=== DATA FOR THIS TASK ===

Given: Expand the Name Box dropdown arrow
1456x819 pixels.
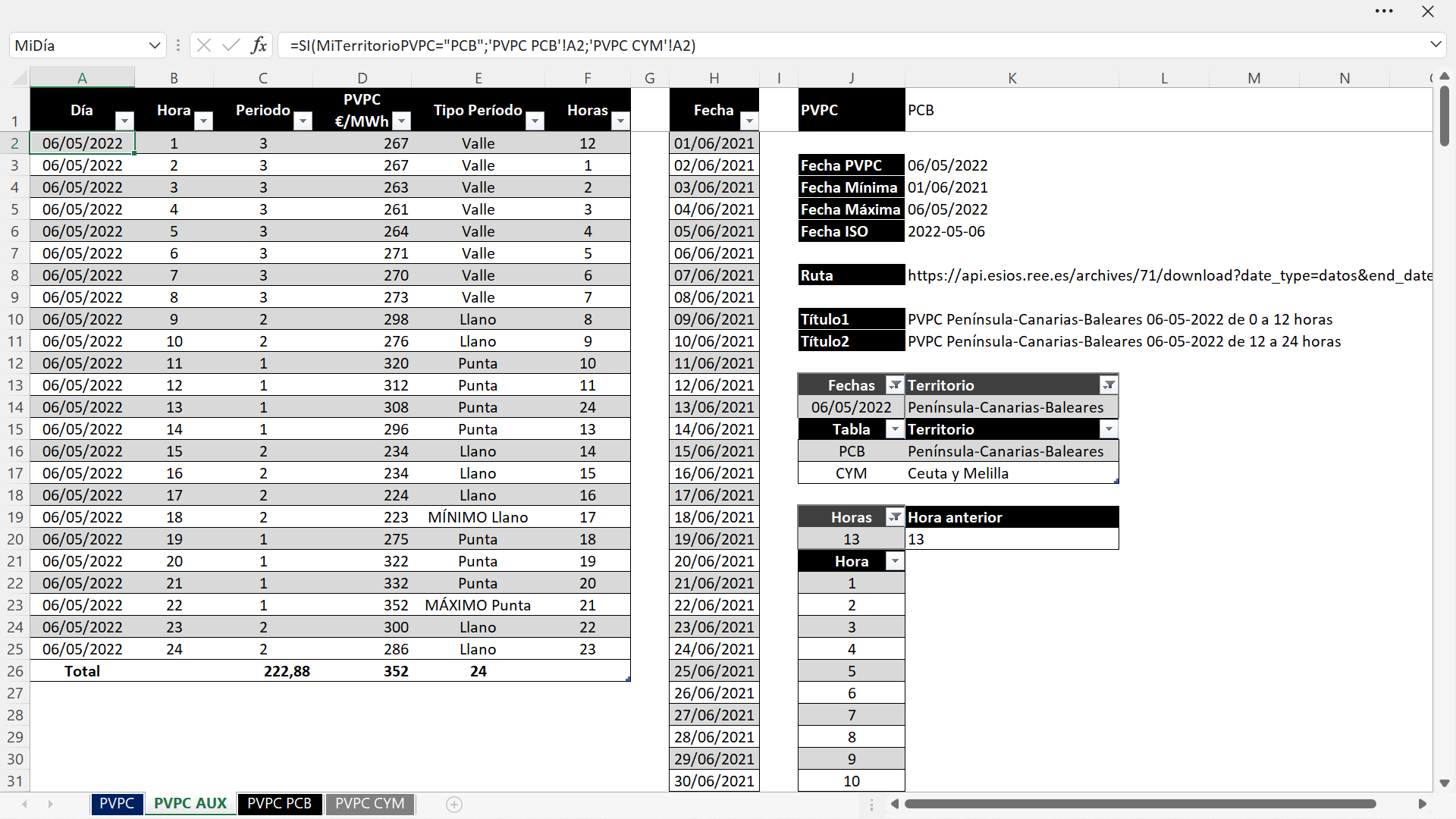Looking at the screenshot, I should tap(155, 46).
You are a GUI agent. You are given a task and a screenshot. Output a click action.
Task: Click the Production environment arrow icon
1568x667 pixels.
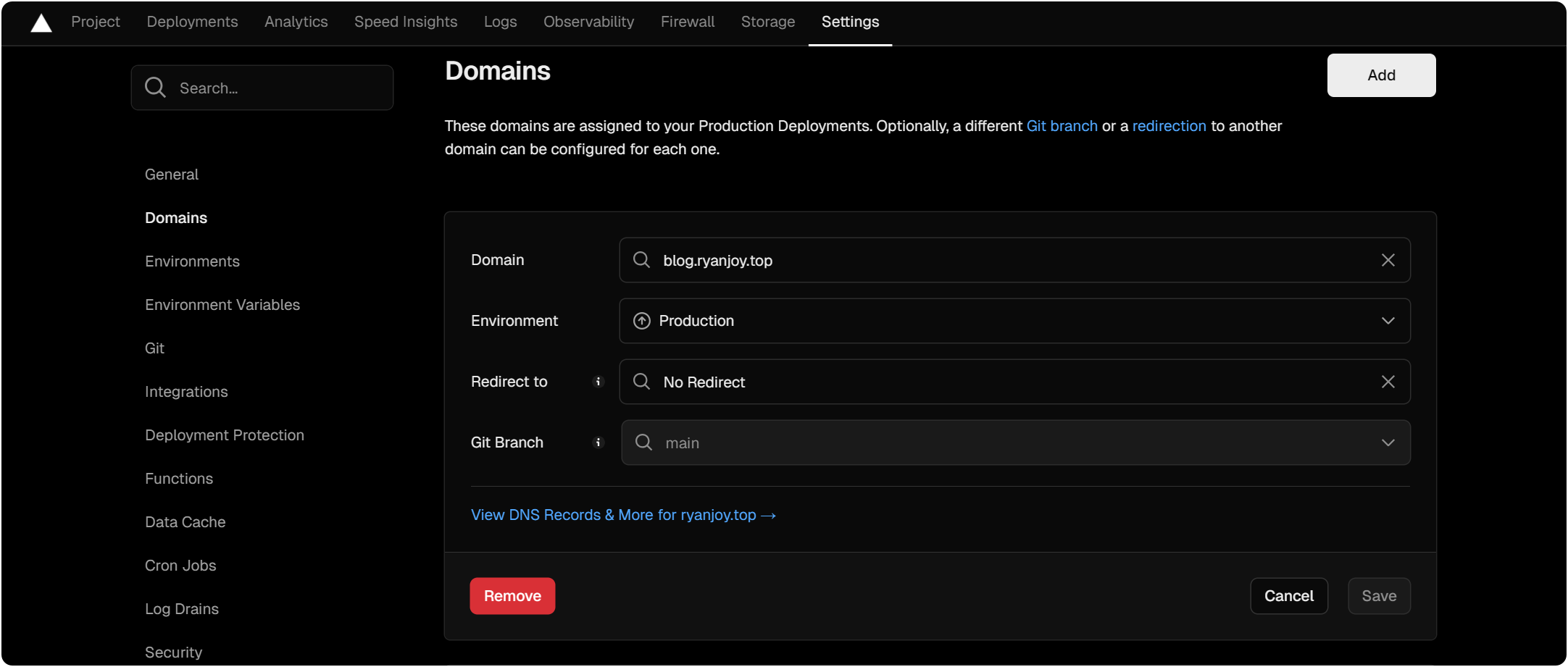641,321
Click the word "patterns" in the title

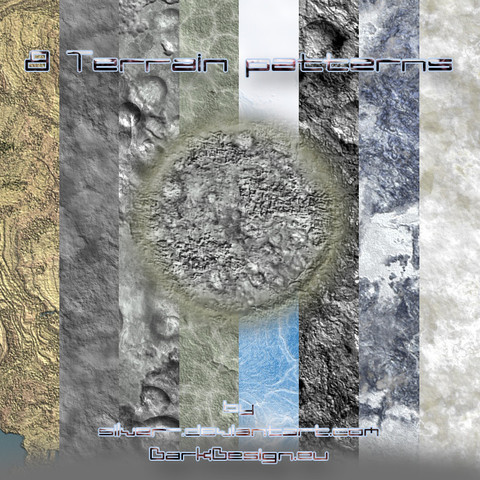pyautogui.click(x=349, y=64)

===

Output the lines of the material above as a JSON list of strings, one string per line, skipping blank lines and leaving out the pictures.

◆ FINAL ANSWER:
[
  "Given: Expand the Name Box dropdown arrow",
  "1456x819 pixels.",
  "Looking at the screenshot, I should tap(155, 46).",
  "You are a GUI agent. You are given a task and a screenshot. Output a click action.",
  "Task: Click the Production environment arrow icon",
  "1568x667 pixels.",
  "641,321",
  "Click the word \"patterns\" in the title",
  "pyautogui.click(x=349, y=64)"
]